Sin alcanzar las alturas de los films anteriores, Toro, del también debutante Boris Akopov, es una película a tener en cuenta, en particular por aquello que dice de los convulsionados años ’90 que siguieron a la caída de la Unión Soviética. Premiada en el Festival de Karlovy Vary, la ópera prima de Akopov lleva por título el apodo de un “vory”, un joven mafioso de los suburbios de Moscú, hacia 1997. Toro lidera una de las tantas bandas que habían tomado el control del mercado negro, pero que a su vez debían competir con otras bandas rivales (algunas provenientes de Chechenia) y por supuesto también con la policía, que a su vez quería sacar su tajada de cualquier negocio del que estuvieran al tanto.

Narrada en un estilo elegíaco y romántico, pero también rápido y furioso que responde más a la estética del cine occidental que a la serena tradición eslava, Toro sintoniza con particular intensidad en el público ruso joven, como lo probó la proyección en San Petersburgo. Gente que no había nacido siquiera en esos años o que apenas eran niños, como el propio realizador, que dice haberse inspirado en una historia real y dedica la película a sus padres. “¿Por qué los ’90 son tan viciosos y nos parecen tan espléndidos?”, se pregunta a partir de Toro uno de los críticos rusos más influyentes del momento, Anton Dolin. “¿De dónde sacan los rusos esta nostalgia de una era que dejó tantas cicatrices?”

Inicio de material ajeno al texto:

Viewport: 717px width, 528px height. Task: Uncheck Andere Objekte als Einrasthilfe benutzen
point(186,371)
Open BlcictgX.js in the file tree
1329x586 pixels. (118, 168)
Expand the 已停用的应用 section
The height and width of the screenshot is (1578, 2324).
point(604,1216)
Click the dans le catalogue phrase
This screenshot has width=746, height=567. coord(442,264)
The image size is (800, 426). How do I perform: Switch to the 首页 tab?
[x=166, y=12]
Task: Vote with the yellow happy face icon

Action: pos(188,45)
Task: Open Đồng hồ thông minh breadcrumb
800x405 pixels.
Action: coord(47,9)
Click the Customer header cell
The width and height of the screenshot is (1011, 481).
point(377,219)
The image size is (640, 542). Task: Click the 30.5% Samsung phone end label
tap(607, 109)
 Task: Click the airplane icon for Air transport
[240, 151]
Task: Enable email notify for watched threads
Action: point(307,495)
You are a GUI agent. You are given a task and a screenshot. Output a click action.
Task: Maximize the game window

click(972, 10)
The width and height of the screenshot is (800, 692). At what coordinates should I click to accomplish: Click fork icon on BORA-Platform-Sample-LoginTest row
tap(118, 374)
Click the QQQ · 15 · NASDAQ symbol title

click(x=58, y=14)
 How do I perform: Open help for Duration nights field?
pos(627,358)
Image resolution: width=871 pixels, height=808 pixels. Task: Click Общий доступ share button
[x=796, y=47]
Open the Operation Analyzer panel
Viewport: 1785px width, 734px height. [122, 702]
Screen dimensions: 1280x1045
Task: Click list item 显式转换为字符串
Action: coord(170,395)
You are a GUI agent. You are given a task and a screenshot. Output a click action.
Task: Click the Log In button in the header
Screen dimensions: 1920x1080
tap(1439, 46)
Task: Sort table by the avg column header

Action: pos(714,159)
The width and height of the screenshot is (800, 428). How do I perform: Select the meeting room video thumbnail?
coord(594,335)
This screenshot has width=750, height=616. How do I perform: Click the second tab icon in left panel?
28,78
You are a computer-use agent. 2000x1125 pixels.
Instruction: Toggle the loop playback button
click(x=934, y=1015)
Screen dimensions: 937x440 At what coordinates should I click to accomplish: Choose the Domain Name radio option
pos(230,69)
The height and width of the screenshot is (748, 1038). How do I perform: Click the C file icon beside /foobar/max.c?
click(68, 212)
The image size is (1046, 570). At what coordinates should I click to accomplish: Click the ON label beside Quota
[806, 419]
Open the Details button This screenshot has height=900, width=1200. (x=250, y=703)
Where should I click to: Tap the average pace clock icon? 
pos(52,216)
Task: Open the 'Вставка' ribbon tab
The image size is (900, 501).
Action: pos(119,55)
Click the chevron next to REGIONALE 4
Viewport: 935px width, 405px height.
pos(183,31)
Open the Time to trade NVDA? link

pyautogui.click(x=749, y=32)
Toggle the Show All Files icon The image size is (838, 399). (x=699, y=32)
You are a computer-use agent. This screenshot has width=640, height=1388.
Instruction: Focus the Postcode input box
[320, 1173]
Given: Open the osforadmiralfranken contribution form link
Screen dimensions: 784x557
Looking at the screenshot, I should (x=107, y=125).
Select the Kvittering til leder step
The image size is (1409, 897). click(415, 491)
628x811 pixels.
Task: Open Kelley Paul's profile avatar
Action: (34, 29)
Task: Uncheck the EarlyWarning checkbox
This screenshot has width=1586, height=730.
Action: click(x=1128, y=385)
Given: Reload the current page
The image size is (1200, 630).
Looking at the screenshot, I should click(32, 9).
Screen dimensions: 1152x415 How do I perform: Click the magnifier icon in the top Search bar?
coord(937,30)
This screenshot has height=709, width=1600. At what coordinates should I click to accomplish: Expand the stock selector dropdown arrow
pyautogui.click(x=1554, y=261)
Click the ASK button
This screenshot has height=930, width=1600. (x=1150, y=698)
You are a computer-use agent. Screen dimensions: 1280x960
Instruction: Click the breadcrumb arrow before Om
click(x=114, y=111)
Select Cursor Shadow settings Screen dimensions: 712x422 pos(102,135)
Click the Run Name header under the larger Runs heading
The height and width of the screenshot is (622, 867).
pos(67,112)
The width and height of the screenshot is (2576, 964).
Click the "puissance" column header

Una posible explicación: después de más de siete décadas de gobierno soviético, la súbita irrupción del capitalismo salvaje permitió en los años ‘90 libertades absolutas e impensadas, en todos los campos. También en la corrupción. Como afirma el experto británico Misha Glenny, para la ex URSS la mafia fue “la gran comadrona en el parto del capitalismo”. Pero llegó demasiado lejos.

El plano final de Toro (y aquí no hay spoiler) es el célebre discurso televisivo de renuncia de Boris Yeltsin, el 31 de diciembre de 1999, con un árbol de Navidad de fondo y probablemente borracho, mientras balbuceaba unas confusas disculpas. Una década insólita había terminado en Rusia. Y fuera de campo se vislumbra una nueva era: la de Vladimir Putin.